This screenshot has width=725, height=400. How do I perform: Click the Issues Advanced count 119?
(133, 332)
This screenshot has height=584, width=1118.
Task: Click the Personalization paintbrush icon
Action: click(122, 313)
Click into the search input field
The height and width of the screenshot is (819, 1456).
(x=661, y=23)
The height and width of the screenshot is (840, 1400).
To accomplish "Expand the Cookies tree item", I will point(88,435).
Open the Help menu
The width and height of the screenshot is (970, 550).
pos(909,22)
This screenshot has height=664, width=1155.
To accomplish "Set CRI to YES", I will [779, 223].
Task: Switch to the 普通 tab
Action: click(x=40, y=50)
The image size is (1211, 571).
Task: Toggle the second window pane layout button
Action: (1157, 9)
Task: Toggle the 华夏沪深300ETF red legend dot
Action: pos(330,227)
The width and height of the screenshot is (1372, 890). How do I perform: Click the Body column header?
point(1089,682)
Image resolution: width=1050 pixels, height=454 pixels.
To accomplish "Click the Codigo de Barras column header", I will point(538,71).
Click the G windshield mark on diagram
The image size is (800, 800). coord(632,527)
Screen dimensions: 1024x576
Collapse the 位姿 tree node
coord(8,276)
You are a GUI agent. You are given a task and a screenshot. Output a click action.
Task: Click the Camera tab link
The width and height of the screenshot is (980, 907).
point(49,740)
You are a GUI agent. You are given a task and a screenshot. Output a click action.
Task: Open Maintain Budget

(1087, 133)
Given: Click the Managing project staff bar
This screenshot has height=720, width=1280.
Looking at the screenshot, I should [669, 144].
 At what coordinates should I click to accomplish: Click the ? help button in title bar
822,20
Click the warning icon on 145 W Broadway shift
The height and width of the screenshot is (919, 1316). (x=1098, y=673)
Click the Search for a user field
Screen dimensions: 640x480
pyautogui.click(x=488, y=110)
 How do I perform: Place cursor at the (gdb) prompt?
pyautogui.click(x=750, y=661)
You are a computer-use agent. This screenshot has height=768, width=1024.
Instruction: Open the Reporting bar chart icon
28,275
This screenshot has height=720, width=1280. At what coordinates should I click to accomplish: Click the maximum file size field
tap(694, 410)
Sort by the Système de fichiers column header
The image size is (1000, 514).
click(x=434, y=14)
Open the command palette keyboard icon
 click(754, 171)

________

What is needed is an exact copy of every entry above.

This screenshot has width=725, height=400. How do I perform: Click the Issues Advanced count 119?
(133, 332)
This screenshot has height=584, width=1118.
Task: Click the Personalization paintbrush icon
Action: click(122, 313)
Click into the search input field
The height and width of the screenshot is (819, 1456).
(x=661, y=23)
The height and width of the screenshot is (840, 1400).
To accomplish "Expand the Cookies tree item", I will point(88,435).
Open the Help menu
The width and height of the screenshot is (970, 550).
pos(909,22)
This screenshot has height=664, width=1155.
To accomplish "Set CRI to YES", I will [779, 223].
Task: Switch to the 普通 tab
Action: click(x=40, y=50)
The image size is (1211, 571).
Task: Toggle the second window pane layout button
Action: (1157, 9)
Task: Toggle the 华夏沪深300ETF red legend dot
Action: pos(330,227)
The width and height of the screenshot is (1372, 890). How do I perform: Click the Body column header?
point(1089,682)
Image resolution: width=1050 pixels, height=454 pixels.
To accomplish "Click the Codigo de Barras column header", I will point(538,71).
Click the G windshield mark on diagram
The image size is (800, 800). coord(632,527)
Screen dimensions: 1024x576
Collapse the 位姿 tree node
coord(8,276)
You are a GUI agent. You are given a task and a screenshot. Output a click action.
Task: Click the Camera tab link
The width and height of the screenshot is (980, 907).
point(49,740)
You are a GUI agent. You are given a task and a screenshot. Output a click action.
Task: Open Maintain Budget

(1087, 133)
Given: Click the Managing project staff bar
This screenshot has height=720, width=1280.
Looking at the screenshot, I should [669, 144].
 At what coordinates should I click to accomplish: Click the ? help button in title bar
822,20
Click the warning icon on 145 W Broadway shift
The height and width of the screenshot is (919, 1316). (x=1098, y=673)
Click the Search for a user field
Screen dimensions: 640x480
pyautogui.click(x=488, y=110)
 How do I perform: Place cursor at the (gdb) prompt?
pyautogui.click(x=750, y=661)
You are a computer-use agent. This screenshot has height=768, width=1024.
Instruction: Open the Reporting bar chart icon
28,275
This screenshot has height=720, width=1280. At what coordinates should I click to accomplish: Click the maximum file size field
tap(694, 410)
Sort by the Système de fichiers column header
The image size is (1000, 514).
click(x=434, y=14)
Open the command palette keyboard icon
 click(754, 171)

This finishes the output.